After this tragedy, life returns to "normal" in the village. The young group of friends and the priest return to the concerns of the catechism class, with the father asking the children to draw sticks on which the names of the apostles are written. He instructs them to learn all they can about the apostle they have chosen. Maria, who is an incipient feminist, inquires of the priest if Jesus played with girls too. He tells her she must learn all that she can of Mary Magdalene and emulate it.
During this session of catechesis, the priest also has another lesson to teach the children. In light of the Nazis’ treatment of the Jews and the fact that they are unknowingly associating with a Jew in Romek, the priest inquires of the children which people group Jesus was from. Pyra suggests that Jesus was from the Vatican. Only Romek is unsurprised when the priest tells the children that Jesus was Jewish.
The theme of redemption, which begins to reveal itself even prior to this moment (Romek sees the priest beating himself in the barn after he fails to save Batylin and his wife, which Romek interprets as the priest's arguing with God), begins to come into sharp relief as Tolo insists that there can be no apostles without Jesus. He takes it upon himself to play the part of Jesus, vowing to undertake "Jesus exercises" to prepare. Romek, a quick study about the Christian faith, suggests that if Tolo plays the part of Jesus, he must hang on a tree all through the cold and dark night. Tolo is unfazed; if that is what it takes to become like Jesus, that is exactly what he will do, not to mention wearing a crown made from a rosebush and, oddly, running naked in the rain.

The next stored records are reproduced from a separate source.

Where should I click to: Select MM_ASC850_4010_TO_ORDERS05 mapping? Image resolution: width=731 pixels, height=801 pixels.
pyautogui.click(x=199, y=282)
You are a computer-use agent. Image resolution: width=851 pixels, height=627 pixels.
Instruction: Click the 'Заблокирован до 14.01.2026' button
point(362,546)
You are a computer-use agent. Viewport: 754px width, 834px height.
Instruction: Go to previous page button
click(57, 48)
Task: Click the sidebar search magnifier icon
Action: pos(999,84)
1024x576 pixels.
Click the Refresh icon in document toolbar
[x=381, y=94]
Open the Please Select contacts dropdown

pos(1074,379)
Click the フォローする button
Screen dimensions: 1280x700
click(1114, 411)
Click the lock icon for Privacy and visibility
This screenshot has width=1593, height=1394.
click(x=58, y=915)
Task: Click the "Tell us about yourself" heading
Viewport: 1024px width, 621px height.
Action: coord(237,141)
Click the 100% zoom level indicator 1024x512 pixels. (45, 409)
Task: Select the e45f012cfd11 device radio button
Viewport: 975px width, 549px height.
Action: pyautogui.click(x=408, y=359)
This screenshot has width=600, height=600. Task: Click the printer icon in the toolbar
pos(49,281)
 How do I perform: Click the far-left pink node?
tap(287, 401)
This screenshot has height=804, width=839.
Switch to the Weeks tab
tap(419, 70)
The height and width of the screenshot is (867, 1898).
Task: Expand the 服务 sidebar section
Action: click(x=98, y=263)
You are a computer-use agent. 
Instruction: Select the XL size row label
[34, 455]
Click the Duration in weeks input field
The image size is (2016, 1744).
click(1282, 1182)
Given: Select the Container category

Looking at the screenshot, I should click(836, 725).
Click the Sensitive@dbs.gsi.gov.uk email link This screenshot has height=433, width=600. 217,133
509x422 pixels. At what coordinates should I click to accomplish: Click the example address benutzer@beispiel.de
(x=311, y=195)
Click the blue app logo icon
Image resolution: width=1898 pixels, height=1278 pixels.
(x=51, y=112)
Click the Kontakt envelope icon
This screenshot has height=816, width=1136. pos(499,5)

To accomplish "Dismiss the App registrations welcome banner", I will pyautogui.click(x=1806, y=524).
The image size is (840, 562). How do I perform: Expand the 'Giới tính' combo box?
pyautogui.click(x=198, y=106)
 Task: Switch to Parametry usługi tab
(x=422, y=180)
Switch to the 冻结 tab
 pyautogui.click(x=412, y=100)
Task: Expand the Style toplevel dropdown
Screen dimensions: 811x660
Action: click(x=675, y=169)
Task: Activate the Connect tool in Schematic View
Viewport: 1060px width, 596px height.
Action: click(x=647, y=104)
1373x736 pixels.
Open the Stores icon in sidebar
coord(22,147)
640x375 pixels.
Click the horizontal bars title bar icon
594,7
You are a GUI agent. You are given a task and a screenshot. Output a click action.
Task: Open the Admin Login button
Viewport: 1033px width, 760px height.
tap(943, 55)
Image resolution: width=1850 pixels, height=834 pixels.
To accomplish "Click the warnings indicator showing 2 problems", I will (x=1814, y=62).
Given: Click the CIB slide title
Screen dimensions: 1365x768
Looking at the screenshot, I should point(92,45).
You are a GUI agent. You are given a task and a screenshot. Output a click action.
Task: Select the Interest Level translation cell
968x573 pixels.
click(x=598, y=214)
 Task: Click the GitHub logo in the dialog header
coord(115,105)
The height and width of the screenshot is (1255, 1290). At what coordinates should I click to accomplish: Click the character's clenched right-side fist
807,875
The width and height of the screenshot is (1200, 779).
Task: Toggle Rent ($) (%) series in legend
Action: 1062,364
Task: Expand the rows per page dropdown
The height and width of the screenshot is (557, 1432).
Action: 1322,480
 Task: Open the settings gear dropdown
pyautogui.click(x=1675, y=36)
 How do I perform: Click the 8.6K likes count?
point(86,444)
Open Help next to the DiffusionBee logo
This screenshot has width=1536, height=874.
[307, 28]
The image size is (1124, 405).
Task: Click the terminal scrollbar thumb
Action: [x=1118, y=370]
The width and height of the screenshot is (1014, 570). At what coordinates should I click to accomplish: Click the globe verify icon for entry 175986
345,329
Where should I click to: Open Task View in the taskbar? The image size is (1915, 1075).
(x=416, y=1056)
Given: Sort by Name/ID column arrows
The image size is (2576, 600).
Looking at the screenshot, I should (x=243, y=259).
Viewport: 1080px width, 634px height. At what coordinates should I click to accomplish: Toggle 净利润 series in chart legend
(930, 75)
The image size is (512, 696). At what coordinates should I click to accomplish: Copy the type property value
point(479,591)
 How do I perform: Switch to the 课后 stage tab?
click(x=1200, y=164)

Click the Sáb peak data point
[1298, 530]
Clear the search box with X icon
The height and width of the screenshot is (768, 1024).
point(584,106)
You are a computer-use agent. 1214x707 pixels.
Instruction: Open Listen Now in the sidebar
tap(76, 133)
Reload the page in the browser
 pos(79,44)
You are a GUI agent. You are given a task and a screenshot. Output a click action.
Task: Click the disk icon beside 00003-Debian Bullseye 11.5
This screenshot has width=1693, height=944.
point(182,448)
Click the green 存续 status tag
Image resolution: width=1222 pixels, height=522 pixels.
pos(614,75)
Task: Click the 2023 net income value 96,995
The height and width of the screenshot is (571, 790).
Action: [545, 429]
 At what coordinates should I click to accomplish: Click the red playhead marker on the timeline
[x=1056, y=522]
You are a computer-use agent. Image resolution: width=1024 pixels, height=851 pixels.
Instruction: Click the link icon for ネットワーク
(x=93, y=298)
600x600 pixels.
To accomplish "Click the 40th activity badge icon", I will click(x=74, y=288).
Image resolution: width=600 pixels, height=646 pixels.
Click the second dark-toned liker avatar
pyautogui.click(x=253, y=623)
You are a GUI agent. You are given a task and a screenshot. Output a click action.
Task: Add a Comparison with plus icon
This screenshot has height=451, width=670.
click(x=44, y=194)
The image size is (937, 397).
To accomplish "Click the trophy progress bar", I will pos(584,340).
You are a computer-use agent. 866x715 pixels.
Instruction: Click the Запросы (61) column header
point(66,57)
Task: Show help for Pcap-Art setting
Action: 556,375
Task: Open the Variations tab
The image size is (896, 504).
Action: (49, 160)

The children take to the "Jesus games," though perhaps in ways the priest had not intended. For instance, highlighting the theme of growing up and discovering love, Maria imitates Mary Magdalene, telling the boys that she is going to take her beloved into the barn for an hour, after which they are to pretend to pick up stones to throw at her. To Vladek's chagrin, Maria chooses to take Romek into the barn with her instead of him. What ensues in the barn is an expression of innocence and naïveté when it comes to matters of love and sexuality, which Romek and the older Maria both display. It deals with the matter in a touching, modest, and appropriately awkward way.
In the wake of Batylin's death, Gniecio decides it is time to sell his own family's pig. He ventures off into the night with Kluba to sell the pig in town. In a pouring rain, Kluba returns the next afternoon, hauling Gniecio's bloodied, lifeless body in his cart. A heart-rending scene ensues as an inconsolable Manka beats her husband's lifeless body, pleading for him to wake up. Kluba says that Gniecio had left him the previous night with the man to whom he was selling the pig but did not return. Kluba had found him later, shot in a ditch. Some neighbors had reported that the Germans had done it. Young Tolo comforts his anguished mother, but, as Romek relates in his narration, Tolo does not cry for his father.
With the tragedies in the village and in all of Europe closing in around them and finally coming to rest in his own family, Tolo comes to understand in an ever deeper way the need for redemption from human brutality and suffering. He expresses this in his continuing and escalating "Jesus exercises." The night after his father's funeral, for instance, he runs naked in the rain. Lying sick in bed the next day, Tolo summons his friends to his bedside and has them make a solemn vow.
Tolo: I have a plan, and all of you are in it. On that special night, I'm going to hang on the tree all night, and I am going to make them all come back.
Vladek: Who, Tolo?
Tolo: Papa. . . . And yours (pointing at Maria). And yours, too, Romek. . . . And we all have to take a bath together.
Romek: Get baptized?
Tolo: Get baptized together to get ready. . . . You all must say yes.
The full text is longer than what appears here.